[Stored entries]
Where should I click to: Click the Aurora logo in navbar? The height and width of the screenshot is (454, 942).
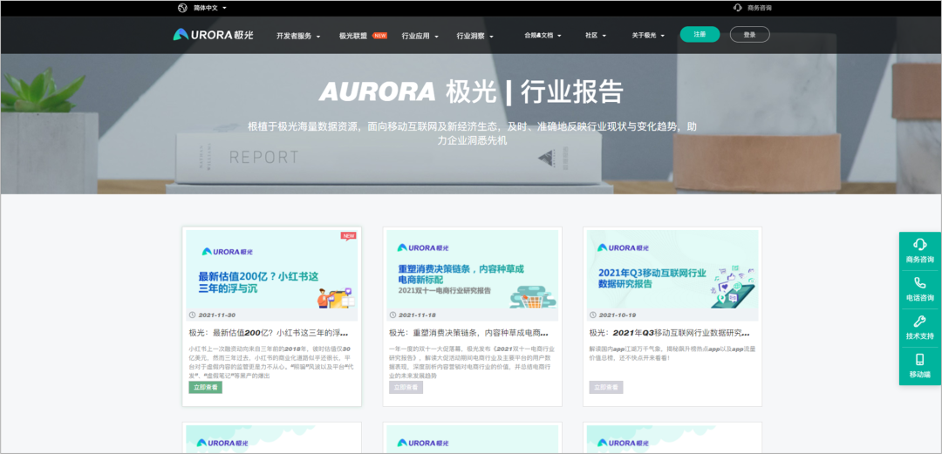click(x=214, y=35)
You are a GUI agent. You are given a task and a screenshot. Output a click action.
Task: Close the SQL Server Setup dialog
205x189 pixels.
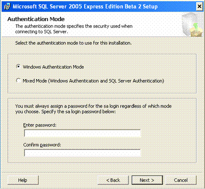pyautogui.click(x=199, y=6)
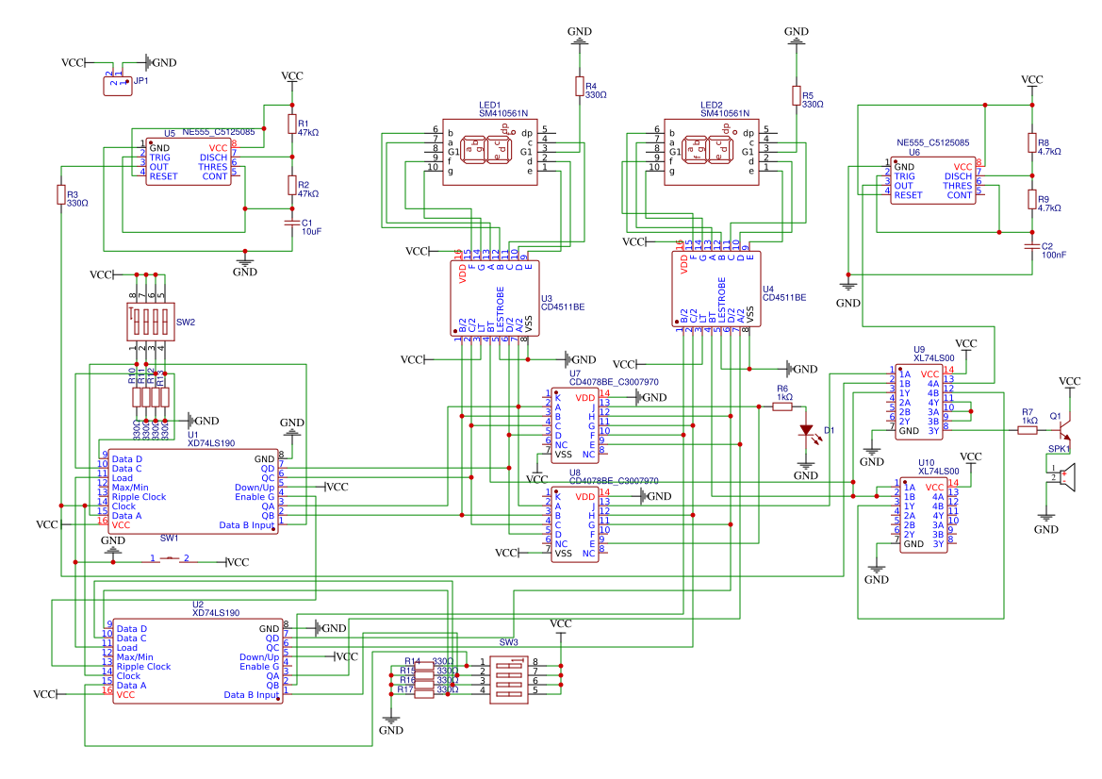Image resolution: width=1102 pixels, height=779 pixels.
Task: Click the U1 XD74LS190 counter chip
Action: click(192, 491)
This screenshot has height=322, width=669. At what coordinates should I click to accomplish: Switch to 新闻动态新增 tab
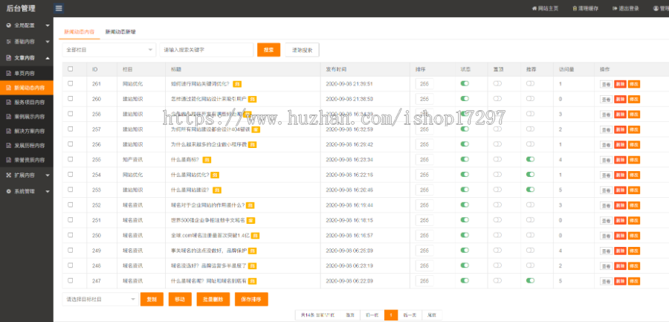coord(120,32)
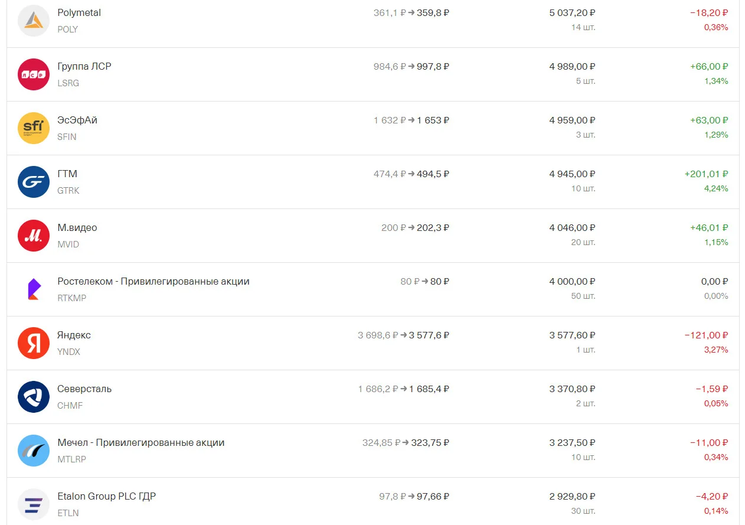Open the light blue Мечел logo
Viewport: 745px width, 525px height.
[x=34, y=451]
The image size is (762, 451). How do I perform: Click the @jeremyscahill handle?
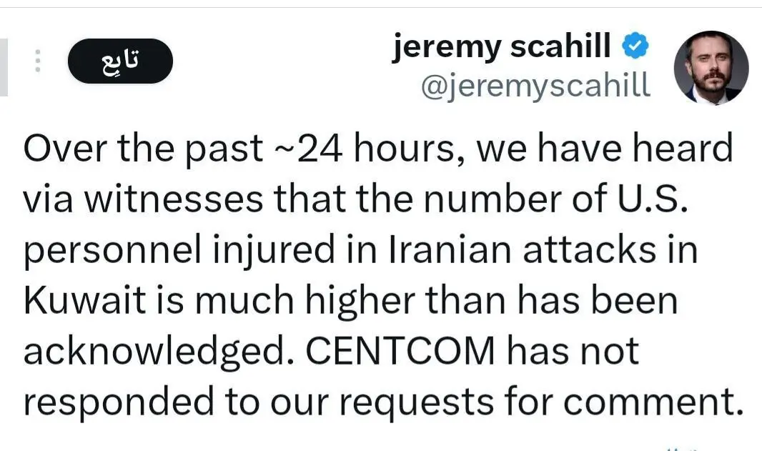pos(536,86)
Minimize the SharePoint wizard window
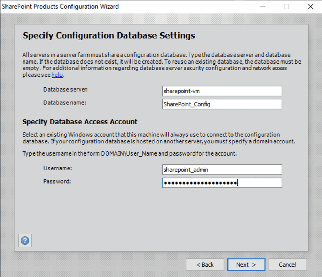 (x=263, y=7)
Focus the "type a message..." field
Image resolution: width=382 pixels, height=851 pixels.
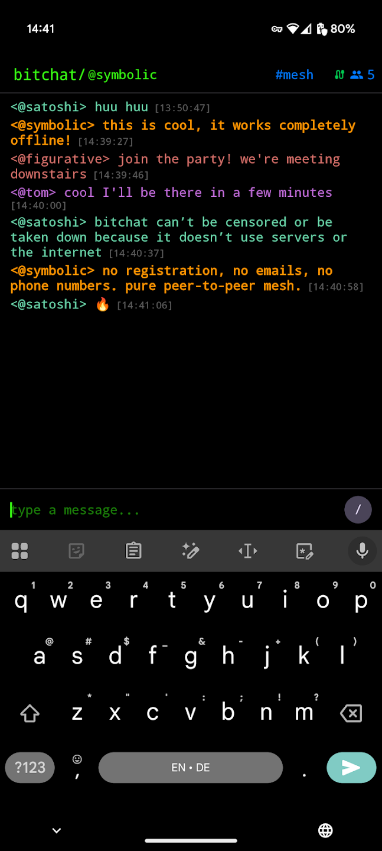coord(174,509)
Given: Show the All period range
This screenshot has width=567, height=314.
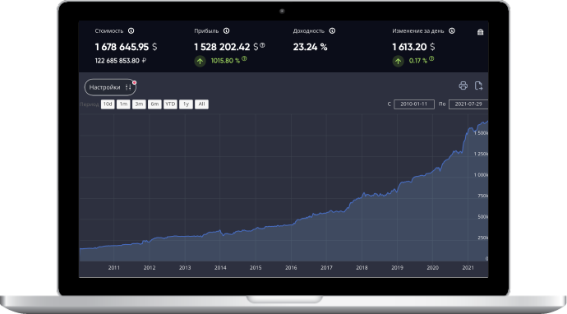Looking at the screenshot, I should (202, 104).

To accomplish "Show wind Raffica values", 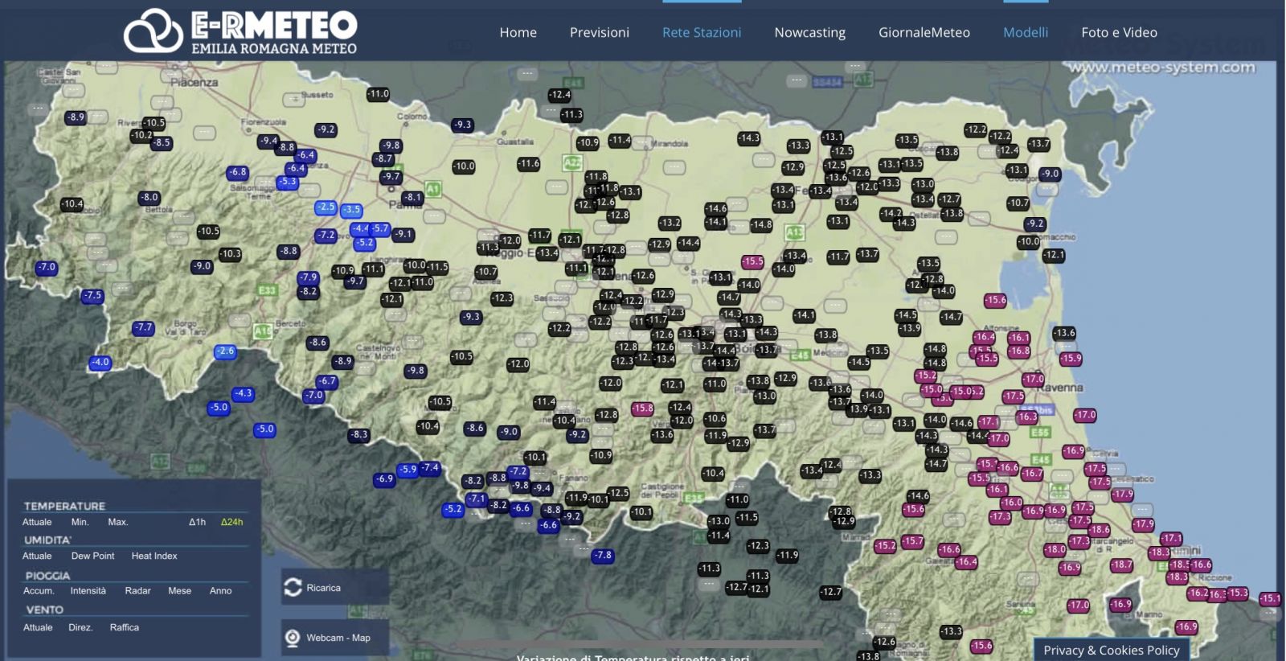I will (124, 628).
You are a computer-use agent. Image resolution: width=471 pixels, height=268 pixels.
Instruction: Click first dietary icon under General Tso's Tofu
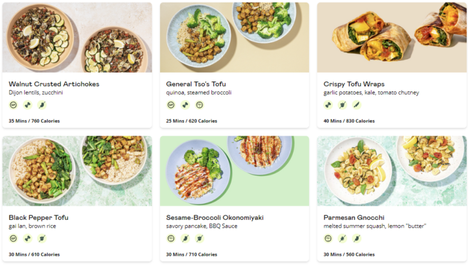coord(170,105)
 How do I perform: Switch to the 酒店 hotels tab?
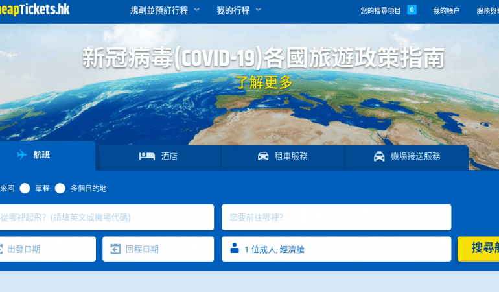coord(158,157)

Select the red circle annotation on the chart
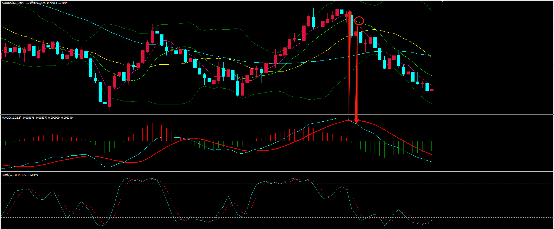tap(359, 21)

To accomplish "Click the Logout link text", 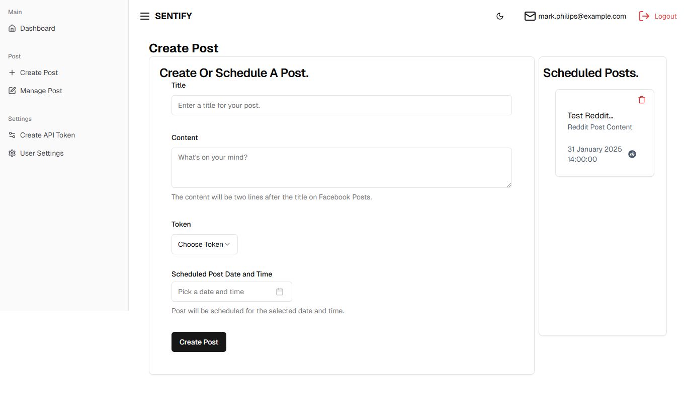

• **Exercise aim**
List each line of the entries that holds the string "agent".

• **Answer space**
You are a GUI agent. You are given a task and a screenshot. Output a click action.
You are a computer-use agent. Image resolution: width=471 pixels, height=268 pixels.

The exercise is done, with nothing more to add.